What you will do
From the listing below, output the lines between the one with "This screenshot has height=763, width=865." and the one with "The height and", including those two, and nothing else. Pictures are not copied.

Start of Dataset excerpts

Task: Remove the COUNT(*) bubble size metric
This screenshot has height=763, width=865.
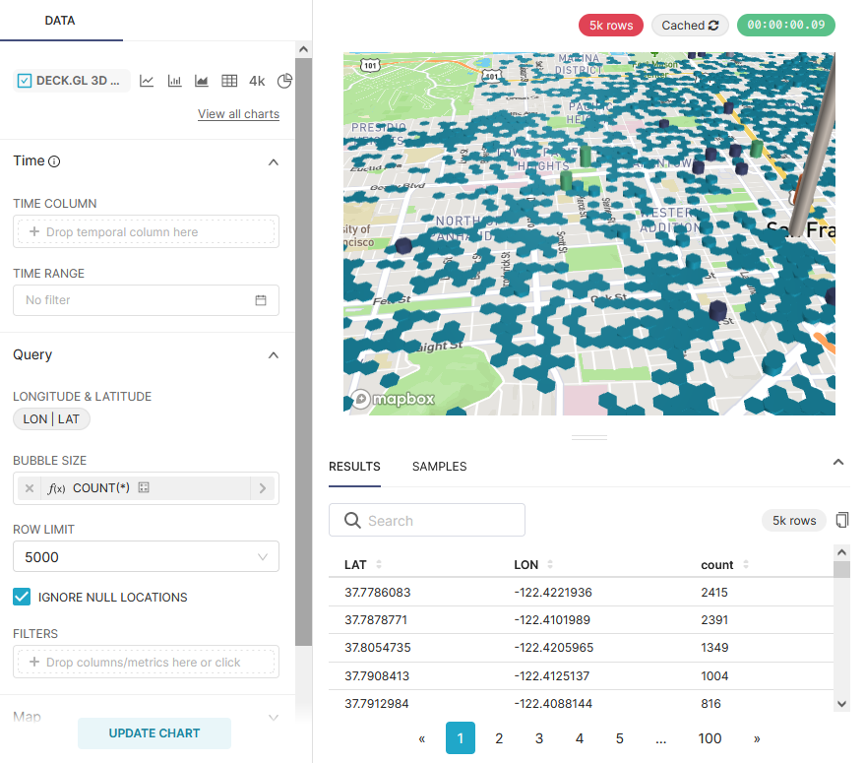Action: click(30, 488)
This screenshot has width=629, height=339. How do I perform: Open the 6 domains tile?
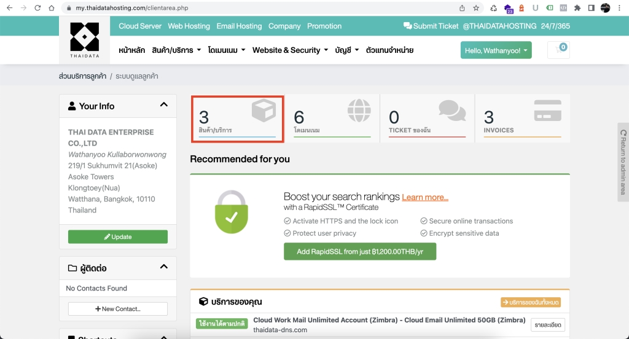332,119
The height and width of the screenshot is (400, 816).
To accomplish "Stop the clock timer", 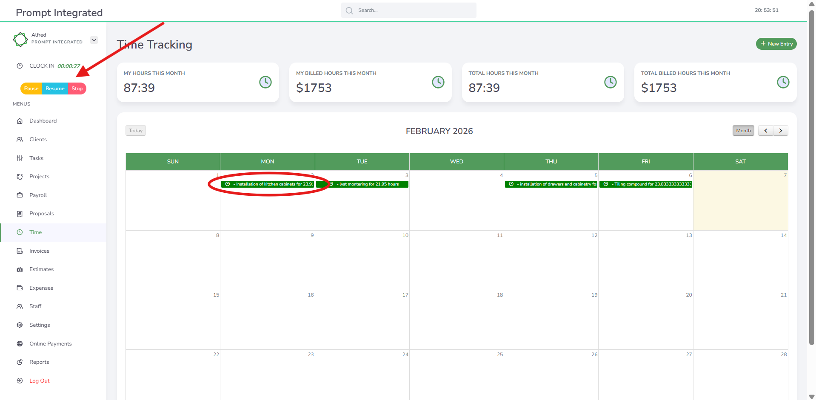I will [x=77, y=89].
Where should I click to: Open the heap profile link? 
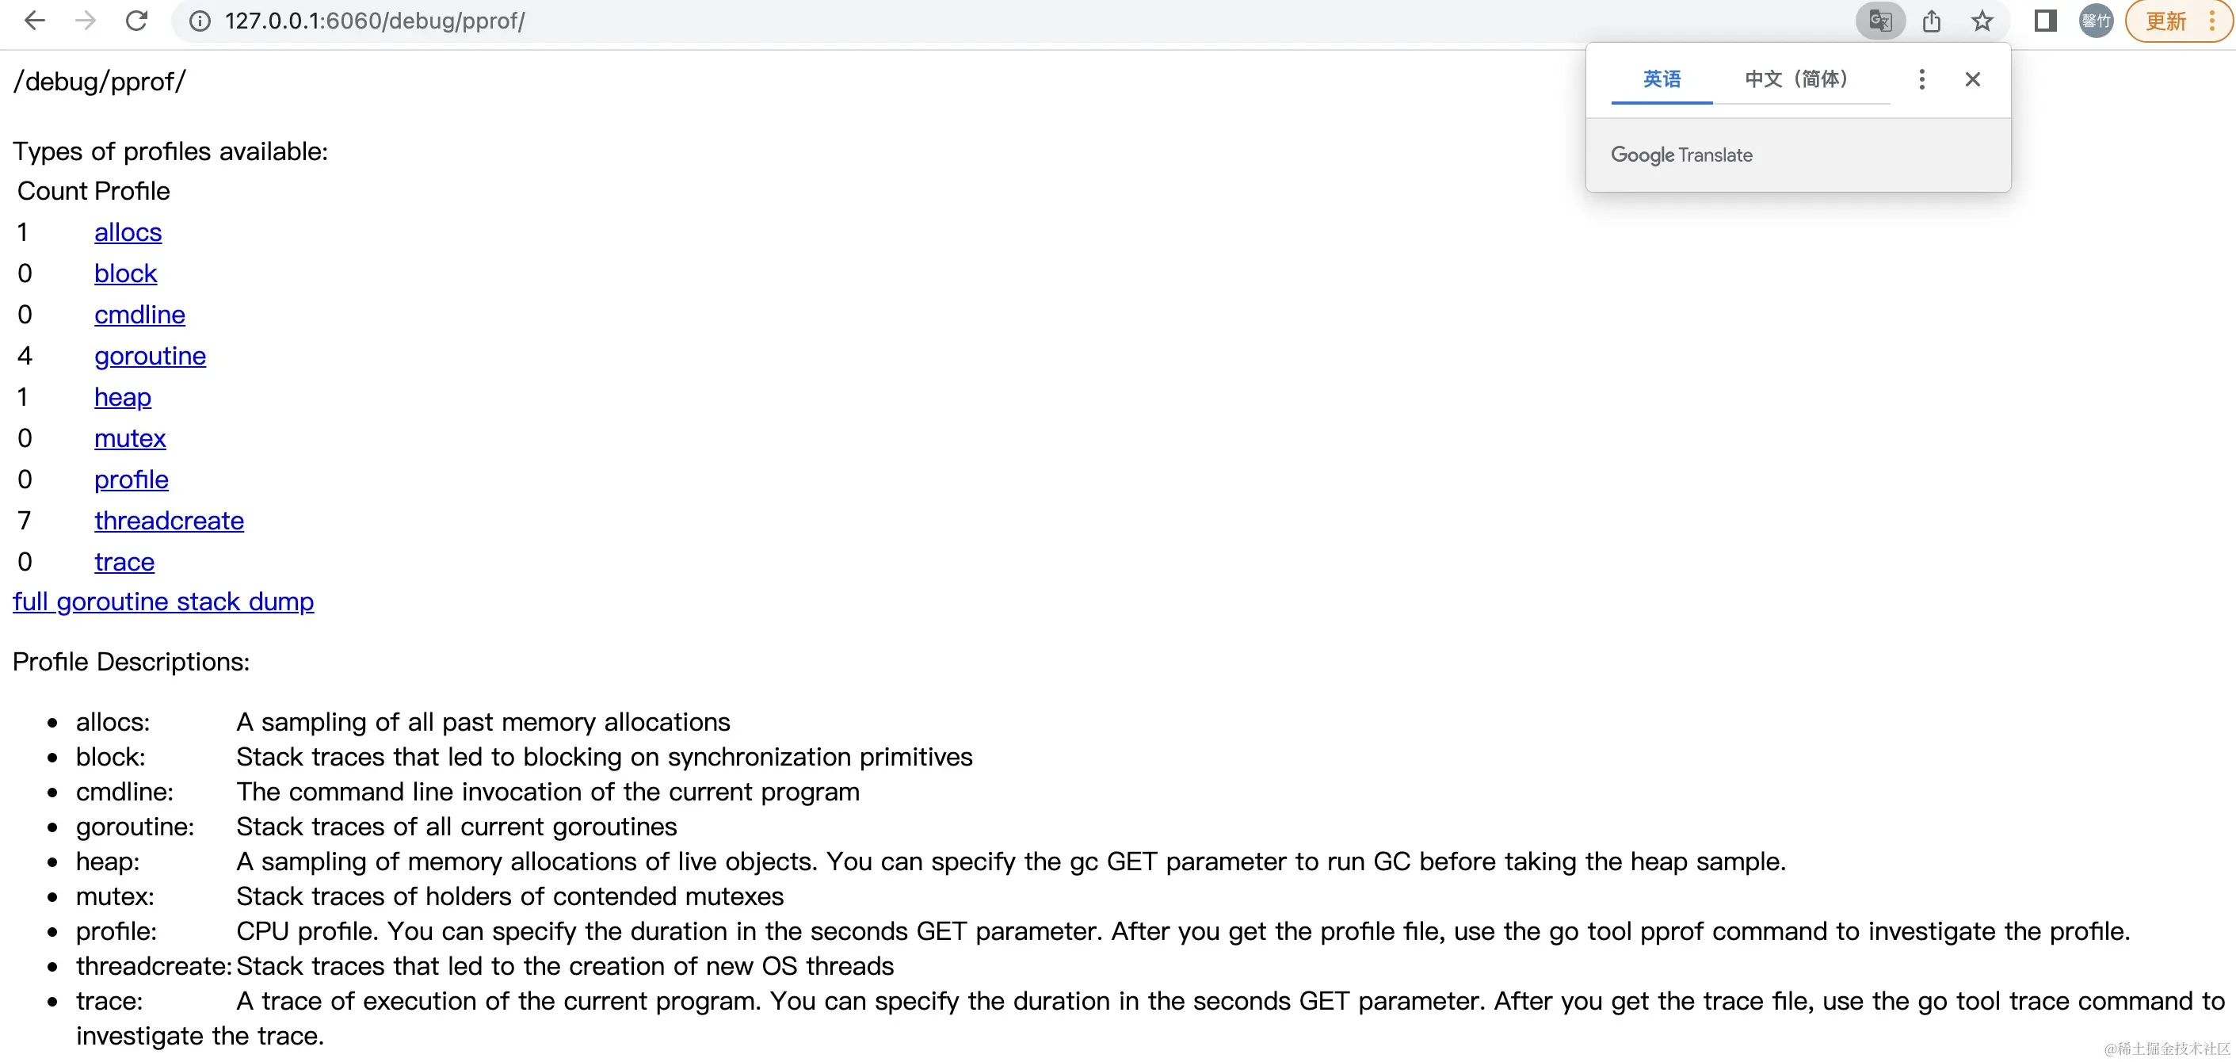122,397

End of Dataset excerpts

Written answer
This screenshot has height=763, width=865.
Action: click(30, 488)
This screenshot has width=629, height=339. How do I perform: Open the 6 domains tile?
332,119
The height and width of the screenshot is (400, 816).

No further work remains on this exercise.